Pull out every line of the rows below that contains the string "screenshot", treating uppercase and lowercase as different.
--- START Extracted information ---
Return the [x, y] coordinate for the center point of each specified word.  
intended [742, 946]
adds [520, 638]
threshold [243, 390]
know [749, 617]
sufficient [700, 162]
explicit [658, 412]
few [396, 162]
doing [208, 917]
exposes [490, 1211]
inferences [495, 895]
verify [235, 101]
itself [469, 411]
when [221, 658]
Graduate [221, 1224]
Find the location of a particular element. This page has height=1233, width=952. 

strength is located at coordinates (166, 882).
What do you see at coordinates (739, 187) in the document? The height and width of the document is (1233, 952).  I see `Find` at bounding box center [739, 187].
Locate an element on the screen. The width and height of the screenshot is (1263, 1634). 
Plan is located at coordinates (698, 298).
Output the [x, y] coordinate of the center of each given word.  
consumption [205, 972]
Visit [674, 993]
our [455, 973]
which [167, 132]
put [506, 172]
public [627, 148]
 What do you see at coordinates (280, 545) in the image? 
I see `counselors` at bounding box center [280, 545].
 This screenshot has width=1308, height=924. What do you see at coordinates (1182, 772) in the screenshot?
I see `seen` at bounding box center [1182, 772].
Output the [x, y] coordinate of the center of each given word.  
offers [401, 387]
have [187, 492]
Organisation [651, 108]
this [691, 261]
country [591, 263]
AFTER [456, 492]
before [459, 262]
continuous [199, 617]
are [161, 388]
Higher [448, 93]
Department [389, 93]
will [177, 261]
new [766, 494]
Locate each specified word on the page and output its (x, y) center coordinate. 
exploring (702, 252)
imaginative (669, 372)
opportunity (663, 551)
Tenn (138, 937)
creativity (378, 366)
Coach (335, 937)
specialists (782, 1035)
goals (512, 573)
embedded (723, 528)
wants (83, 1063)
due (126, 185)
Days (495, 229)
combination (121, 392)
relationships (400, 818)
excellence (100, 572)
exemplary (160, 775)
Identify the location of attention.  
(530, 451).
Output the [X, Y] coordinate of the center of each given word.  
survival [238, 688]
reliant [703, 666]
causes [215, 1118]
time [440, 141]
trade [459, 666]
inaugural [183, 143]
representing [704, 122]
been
--- END Extracted information ---
→ **Exercise response**
Locate an element on the screen. The width and height of the screenshot is (1263, 1634). 
 This screenshot has width=1308, height=924. What do you see at coordinates (1182, 772) in the screenshot?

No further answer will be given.